# Overview

This notebook demonstrates how we triangulate predicted manhole detections from multi-view street imagery to obtain robust 3D candidate locations.

## What this notebook covers
- Load COCO-style predictions and image metadata
- Project per-detection centroids to world-space rays
- Compute pairwise closest-approach intersections between rays
- Peeling clustering to suppress ambiguous crossings and consolidate consistent hypotheses
- Export final 3D candidates as a GeoDataFrame

## Inputs
- COCO predictions: polygons, score, area
- Camera metadata: per-frame pose and intrinsics (cylindrical pano or cube-map)
- Parameters: intersection threshold, clustering threshold, update radius, max missing frames

## Key functions (from `triangulation.py` and `projection.py`)
- `cylin_pano_proj_ray` / `cubemap_pano_proj_ray`: build rays per frame
- `compute_ray_intersection`: closest-approach test and filtering
- `triangulation_peeling`: iterative clustering and candidate maintenance

## Expected outputs
- GeoDataFrame of candidate points with attributes:
  - elevation, number of supporting intersections
  - intersection length statistics (diagnostics)

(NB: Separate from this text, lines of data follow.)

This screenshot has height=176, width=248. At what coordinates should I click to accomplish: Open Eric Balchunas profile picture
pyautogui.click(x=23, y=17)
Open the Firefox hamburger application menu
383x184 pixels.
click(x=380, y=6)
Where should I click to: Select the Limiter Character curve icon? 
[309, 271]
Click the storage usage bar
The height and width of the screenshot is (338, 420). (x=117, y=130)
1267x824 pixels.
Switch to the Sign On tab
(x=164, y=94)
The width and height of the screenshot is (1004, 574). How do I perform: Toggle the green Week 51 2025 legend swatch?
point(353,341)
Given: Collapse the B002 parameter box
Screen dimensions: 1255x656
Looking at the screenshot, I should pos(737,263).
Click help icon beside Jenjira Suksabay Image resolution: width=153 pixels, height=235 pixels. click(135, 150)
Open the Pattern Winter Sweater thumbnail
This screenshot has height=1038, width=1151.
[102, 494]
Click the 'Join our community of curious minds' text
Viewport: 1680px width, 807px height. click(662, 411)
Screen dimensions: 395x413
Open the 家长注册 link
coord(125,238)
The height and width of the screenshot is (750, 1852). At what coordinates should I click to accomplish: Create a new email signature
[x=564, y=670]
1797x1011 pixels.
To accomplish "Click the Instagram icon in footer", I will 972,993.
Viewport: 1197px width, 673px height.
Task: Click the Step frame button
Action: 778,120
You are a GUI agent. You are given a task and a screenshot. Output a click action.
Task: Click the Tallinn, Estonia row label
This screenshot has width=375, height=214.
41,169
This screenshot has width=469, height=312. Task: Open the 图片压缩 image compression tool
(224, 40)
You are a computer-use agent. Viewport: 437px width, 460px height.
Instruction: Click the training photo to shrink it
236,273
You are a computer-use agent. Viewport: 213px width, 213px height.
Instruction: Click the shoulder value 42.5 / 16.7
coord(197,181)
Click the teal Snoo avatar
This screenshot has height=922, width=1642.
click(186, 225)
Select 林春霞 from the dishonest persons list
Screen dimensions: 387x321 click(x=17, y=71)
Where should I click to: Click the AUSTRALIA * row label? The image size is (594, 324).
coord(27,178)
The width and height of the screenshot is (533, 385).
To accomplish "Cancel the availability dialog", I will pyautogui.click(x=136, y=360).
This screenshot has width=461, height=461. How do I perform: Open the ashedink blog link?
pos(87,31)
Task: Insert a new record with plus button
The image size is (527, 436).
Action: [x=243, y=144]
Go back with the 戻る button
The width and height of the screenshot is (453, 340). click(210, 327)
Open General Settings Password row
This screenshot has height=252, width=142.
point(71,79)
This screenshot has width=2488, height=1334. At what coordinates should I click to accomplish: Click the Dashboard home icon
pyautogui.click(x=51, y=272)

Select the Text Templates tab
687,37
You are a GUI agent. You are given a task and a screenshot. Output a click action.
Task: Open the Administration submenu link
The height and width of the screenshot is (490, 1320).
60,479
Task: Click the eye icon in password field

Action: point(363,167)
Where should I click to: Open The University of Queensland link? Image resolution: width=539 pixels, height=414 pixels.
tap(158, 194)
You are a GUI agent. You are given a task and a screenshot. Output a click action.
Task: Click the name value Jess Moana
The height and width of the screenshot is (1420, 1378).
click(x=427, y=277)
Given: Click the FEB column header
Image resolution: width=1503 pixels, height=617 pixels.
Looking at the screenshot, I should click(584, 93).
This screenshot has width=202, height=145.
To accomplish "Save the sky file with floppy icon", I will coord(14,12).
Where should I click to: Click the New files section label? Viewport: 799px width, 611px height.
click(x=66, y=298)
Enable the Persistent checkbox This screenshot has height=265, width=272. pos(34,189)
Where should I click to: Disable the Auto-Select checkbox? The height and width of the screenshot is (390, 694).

Tip: Start by running the parameter/config cells, then proceed section-by-section. Adjust thresholds if results look too sparse/dense.


In [1]:
import os
import sys

# Add the project root to the Python path
project_root = os.path.abspath(os.path.join(os.getcwd(), '../..'))
sys.path.append(project_root)

import numpy as np
import geopandas as gpd
from scripts.utils.projection import *
from scripts.utils.triangulation import *

from functools import partial
from shapely.geometry import Point

# Metadata Pre-process

Load camera trajectory and detected object mask polygon. Prepare temporal-spatial iteration geopandas DataFrame in camera(image) frame unit.


In [None]:
# set file path
csv_traject = '../../data/neuchatel/ne_traject.csv'
coco_file_path = '../../data/infer/run02/infer_full/RCNE/oth_COCO_panoptic_detections.json'

In [None]:
# Read the trajectory CSV as a DataFrame
traject = pd.read_csv(csv_traject)

images_df, ann_gdf = load_coco_inferences(coco_file_path, t_score=0.7)

traject['file_name'] = traject['file_name'].str.replace(r'\.\w+$', '', regex=True)
images_df['file_name'] = images_df['file_name'].str.replace(r'\.\w+$', '', regex=True)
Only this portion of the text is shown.